'We hope that Turkey is not trying to create some distance between us,' State Department spokesperson says
The U.S. hopes that the recent tension between the two countries defuses, the State Department spokeswoman Heather Nauert said on Thursday.
"We hope that Turkey is not trying to create some distance between us," Nauert told reporters in a daily press briefing at the state deparment.
The U.S. Embassy in Turkey announced Sunday it was suspending the issuance of non-immigrant visas to Turkish nationals following the arrest of Metin Topuz, a Turkish employee at the U.S. consulate in Istanbul.
In a retaliatory move, Turkey's Washington Embassy also suspended non-immigrant visa services.
Nauert asked the Turkish government for evidence after the arrest of two local staff at the U.S. missions in Turkey and that they be able to see their lawyers.

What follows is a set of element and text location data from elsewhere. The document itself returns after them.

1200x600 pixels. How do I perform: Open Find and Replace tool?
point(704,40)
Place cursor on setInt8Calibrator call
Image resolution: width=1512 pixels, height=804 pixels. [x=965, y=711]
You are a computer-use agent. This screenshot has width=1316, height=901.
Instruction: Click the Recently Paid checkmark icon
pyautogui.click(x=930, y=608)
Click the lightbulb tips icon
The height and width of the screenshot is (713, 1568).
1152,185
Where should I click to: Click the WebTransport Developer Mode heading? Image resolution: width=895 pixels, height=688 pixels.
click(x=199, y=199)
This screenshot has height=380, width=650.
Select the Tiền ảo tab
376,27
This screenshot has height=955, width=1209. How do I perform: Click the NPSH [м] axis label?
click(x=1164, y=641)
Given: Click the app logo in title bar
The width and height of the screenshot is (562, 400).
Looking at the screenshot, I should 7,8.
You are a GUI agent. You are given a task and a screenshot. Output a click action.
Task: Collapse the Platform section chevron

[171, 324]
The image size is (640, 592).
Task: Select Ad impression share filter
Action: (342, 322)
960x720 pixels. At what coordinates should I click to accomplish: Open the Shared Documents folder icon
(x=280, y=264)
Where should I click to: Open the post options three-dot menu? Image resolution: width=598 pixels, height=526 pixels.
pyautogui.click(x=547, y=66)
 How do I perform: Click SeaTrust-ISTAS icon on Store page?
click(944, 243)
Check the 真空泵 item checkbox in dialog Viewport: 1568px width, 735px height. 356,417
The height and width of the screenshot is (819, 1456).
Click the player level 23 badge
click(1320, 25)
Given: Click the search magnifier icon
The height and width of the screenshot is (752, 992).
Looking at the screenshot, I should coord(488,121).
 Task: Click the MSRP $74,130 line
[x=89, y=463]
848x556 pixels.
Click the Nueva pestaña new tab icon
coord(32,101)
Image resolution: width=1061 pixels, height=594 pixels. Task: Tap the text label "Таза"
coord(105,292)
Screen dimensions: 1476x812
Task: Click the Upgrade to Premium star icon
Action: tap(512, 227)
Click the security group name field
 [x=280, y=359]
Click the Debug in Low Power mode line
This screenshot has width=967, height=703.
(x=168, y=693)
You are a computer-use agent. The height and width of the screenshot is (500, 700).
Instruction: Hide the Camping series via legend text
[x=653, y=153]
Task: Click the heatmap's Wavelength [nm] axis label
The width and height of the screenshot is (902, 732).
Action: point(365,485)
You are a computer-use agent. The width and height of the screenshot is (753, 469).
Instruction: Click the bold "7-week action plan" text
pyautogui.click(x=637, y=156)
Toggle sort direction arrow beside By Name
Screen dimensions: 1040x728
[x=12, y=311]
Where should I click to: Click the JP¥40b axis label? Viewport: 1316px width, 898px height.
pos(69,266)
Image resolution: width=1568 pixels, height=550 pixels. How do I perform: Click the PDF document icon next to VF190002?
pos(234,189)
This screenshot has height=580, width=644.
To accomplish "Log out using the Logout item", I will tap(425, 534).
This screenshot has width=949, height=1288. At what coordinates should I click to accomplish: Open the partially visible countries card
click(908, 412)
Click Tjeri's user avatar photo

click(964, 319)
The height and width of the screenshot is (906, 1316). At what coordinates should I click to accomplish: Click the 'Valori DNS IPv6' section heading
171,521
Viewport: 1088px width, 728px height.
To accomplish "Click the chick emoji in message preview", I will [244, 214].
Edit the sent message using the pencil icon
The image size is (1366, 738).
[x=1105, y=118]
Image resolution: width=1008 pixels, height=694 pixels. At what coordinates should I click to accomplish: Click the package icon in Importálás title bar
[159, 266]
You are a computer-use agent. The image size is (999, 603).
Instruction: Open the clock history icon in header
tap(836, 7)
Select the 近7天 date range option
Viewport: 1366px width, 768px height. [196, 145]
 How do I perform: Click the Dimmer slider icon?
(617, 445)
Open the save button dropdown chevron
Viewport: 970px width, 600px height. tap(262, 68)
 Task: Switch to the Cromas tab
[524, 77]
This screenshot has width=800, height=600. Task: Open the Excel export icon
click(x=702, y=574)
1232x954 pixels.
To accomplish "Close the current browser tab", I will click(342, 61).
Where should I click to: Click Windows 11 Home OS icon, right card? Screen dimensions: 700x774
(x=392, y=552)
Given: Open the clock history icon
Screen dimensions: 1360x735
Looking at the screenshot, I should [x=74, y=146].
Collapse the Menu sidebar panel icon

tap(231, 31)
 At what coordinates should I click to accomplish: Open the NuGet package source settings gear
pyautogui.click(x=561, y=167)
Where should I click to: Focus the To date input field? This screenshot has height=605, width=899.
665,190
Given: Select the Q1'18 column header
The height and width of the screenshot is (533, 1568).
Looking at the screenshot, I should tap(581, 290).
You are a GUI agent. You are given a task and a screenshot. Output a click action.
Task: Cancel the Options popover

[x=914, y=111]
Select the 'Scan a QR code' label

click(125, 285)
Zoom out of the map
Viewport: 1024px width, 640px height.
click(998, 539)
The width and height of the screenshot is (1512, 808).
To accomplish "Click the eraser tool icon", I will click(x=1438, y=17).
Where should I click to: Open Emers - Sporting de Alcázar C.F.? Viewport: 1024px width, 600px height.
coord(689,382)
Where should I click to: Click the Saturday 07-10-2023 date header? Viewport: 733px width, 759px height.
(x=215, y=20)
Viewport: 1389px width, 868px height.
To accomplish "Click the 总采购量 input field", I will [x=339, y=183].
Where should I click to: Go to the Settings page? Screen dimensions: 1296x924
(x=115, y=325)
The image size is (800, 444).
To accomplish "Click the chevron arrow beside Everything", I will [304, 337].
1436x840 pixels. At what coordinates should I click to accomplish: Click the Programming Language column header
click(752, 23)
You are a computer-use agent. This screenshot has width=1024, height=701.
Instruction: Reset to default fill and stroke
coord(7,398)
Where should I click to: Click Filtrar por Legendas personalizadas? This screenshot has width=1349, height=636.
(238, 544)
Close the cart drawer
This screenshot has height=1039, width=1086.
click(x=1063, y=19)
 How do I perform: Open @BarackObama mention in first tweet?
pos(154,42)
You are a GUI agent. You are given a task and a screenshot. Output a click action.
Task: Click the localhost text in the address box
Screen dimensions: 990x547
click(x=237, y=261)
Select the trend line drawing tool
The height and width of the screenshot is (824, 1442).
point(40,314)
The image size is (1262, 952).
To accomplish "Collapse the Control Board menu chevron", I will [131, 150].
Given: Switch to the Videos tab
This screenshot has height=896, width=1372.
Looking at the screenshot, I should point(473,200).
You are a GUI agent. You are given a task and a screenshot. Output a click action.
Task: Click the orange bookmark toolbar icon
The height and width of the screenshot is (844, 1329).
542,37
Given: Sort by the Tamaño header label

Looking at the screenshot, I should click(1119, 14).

"We would hope for some calm and we would hope that we can have a dialogue with the government of Turkey, but we also have some very real concerns about whether or not Turkey intends to cooperate with the United States and -- in terms of its investigations," she said.
However Turkey's justice minister Abdulhamit Gul on the same day said that Turkey had not received a request from the U.S. authorities for evidence against Topuz.
"There was no appeal to the prosecution till yesterday," Gul said. "If it [a demand from U.S Department of Justice on acquiring evidence regarding the charges] comes, we can always meet."
Topuz is suspected to be linked to the Fetullah Terrorist Organization (FETO) that Ankara accuses of being behind a defeated coup attempt in Turkey in July 2016, according to a judicial source.
Ankara says FETO and its U.S.-based leader, Fetullah Gülen, orchestrated the attempted coup, which killed 250 people and injured nearly 2,200.
Nauert also noted that the Secretary of State Rex Tillerson had spoken with his Turkish counterpart about the tension yesterday and "had lots of various conversations and meetings that have gone back and forth" between the parties.